Thursday, April 26, 2007

AMHL Tuesday Championship: Made in Canada

Tuesday, April 24, 2007

“They’re all over us,” Kenny “KISS Fan” Tarr says of the Penguins as his Flyers rest after the first period. Kenny’s Gene Simmons mask is pushed back on his head as his counterpart and fellow Canadian, Claude Corbeil—who sports a mask emblazoned with the maple leaf—waits for the second period to commence.

The two goalies—Kenny from Nova Scotia and Claude from Labrador—aren’t the only Canadians featured in the championship game.

Peterborough Pete” Kokas, who scored in the opening minute against Tarr, is ready to continue the battle against the Flyers; Steve “Mr. Potato” Nicolle, a Prince Edward Island native, hopes his Flyers can break the 1–1 tie as fans across Canada, many of whom are on holiday to listen to the game on streaming audio, settle in for the second stanza.

The Penguins, skating left to right across your podcast, get the first break when a potential Flyer goal is disallowed. Then the Black and Orange are whistled for a minor infraction.

“Another bad call,” Richard, “the Yak” Rawal bellows as he watches a fellow Flyer seat himself in the sin bin. “The Yak” whacks his stick blade against Plexiglas shielding on-ice players from the pen-in-hand reporter standing in the ice-level press box.

“How you doin’?” he asks the scribe.

“Good. Get your head in the game!”

If Rawal is the chattiest cat in the league, Kokas is the most focused—at least this morning.

Kokas, who can’t see his name in print often enough, bolts in on Tarr. The lad from Lower Sackville (just outside Halifax) stacks his pads to his right; the puck bounces over the prone goaltender, though, and falls behind the goal line.

2–1 Pens with 8:48 left in the period.

Penguin fan favorite Bill Chioffi becomes entangled with Flyers’ forward Mike “the Eagle” Chase as the two skate up ice, jockeying for position. Chase falls to the ice like a sack of PEI’s finest New Potatoes (Nicolle’s favourite), prompting the referee to direct Chioffi to the home team’s penalty box.

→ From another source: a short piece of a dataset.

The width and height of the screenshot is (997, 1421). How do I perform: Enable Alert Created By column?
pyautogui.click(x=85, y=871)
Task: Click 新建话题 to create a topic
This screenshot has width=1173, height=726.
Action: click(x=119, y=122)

“There it is,” Chioffi says pointing to the object of every AMHLer’s affection: the Koffey Cup, designed and crafted by one fine Canadian: AMHL Commissioner, Mitch “Edel” Weiss, who watches the action from behind the Plexiglas and to Tarr’s right.

At the other end or the rink, Marshal McLean zips a pass to Steve Scansaroli, who’s lurking along the goal line near the corner that connects the far boards to the back boards. “Scans” strides toward the net and then tucks the puck behind Corbeil with 10.8 seconds left in the period.

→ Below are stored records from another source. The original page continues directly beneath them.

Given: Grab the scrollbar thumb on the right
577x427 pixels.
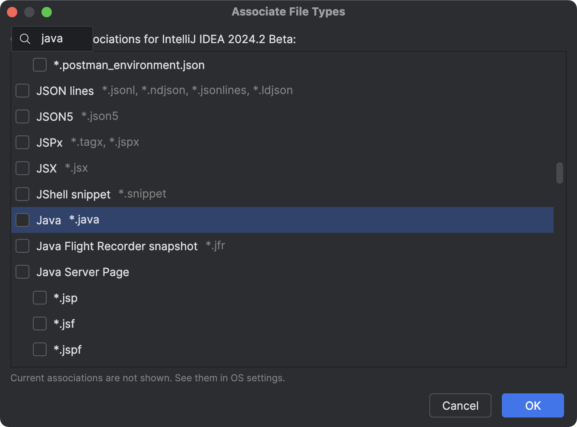Looking at the screenshot, I should pos(559,173).
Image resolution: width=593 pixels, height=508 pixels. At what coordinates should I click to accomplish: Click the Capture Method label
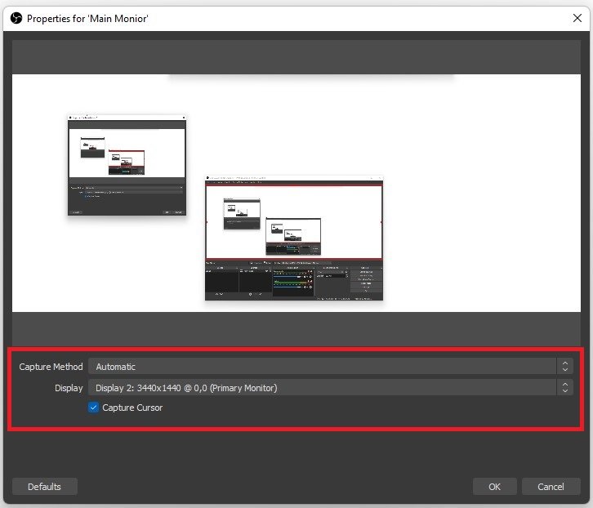[x=51, y=367]
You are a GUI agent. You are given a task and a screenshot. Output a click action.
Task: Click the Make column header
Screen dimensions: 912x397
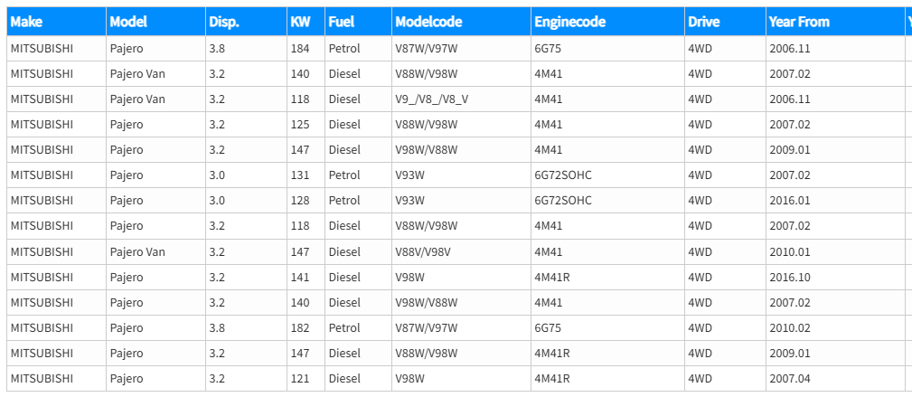pos(56,22)
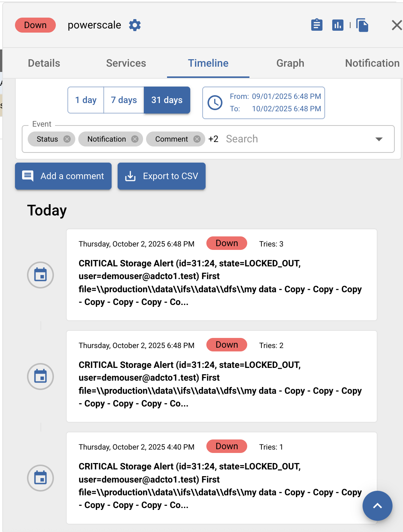Select the 7 days time range
This screenshot has height=532, width=403.
tap(124, 100)
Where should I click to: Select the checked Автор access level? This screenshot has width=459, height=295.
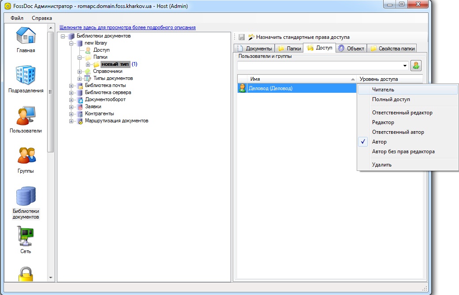tap(379, 142)
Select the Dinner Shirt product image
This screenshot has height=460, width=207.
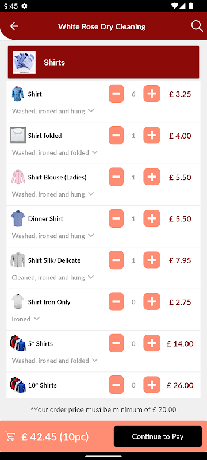coord(18,219)
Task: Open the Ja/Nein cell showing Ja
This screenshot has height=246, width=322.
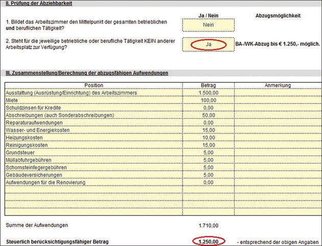Action: click(x=208, y=44)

It’s a power play goal to tie the game, 2–2.

In the third period, the two puckstoppers are at peak performance. Along the near boards in the Pens’ offensive zone, Salvo drops a pass to Kokas—looking for the hat-trick—who dipsy-doodles past a defender; Pete snaps a shot headed for just inside the post—until Kenny kicks out his right leg to make a toe save.

Back the other way, with 1:50 left in regulation, Corbeil sprawls to thwart the Flyers’ attack.

The Flyers call time out, and the clock up and behind Claude reads :24. The Flyers lose the draw in the offensive zone, and then the Penguins attack. Tarr stops Kokas again, but now Salvo has the puck in the high slot, hoping to score on a buzzer-beater. Scansaroli drops the AMHL’s all-time leading scorer to the ice.

Yet another penalty for the Flyers.

The Orange and Black, skating three against four (per the AMHL’s rules for power play situations in Overtime), kill the penalty. Tarr and Nicolle still have a shot at winning the cup for their provinces.

“I got orange,” declares the referee after Flyers’ forward Steve Basile guides a Penguin into the near boards separating the ice from the Visitors’ bench.

With Basile in the box and only a 1:30 left on the clock, the Penguins control the play. Precious seconds pass, and the Flyers hold. Still, Kokas waits for his shot.

Standing, his stick on the ice, to Tarr’s left, “Peterborough Pete” tips the puck past Kenny. Air rushes from the lungs of the deflated fans in Nova Scotia and PEI while in Labrador and Ontario, Penguins’ followers are pumped!

Kokas has netted a hat-trick but, as you may have learned, he’s not a real Canadian. Corbeil, on the other hand, is a bona fide Canuck (and I mean that in the most affectionate way); he has a “Made in Canada” tattoo to prove it.

2 comments:

bstetka said...

Hopefully I'm not infringing on your turf doing a hockey post on a donut blog and all!

Jim Dwyer said...

No infringement at all. I'm surprised it took you so long to post something like this, you being a donut aficionado, from Buffalo no less!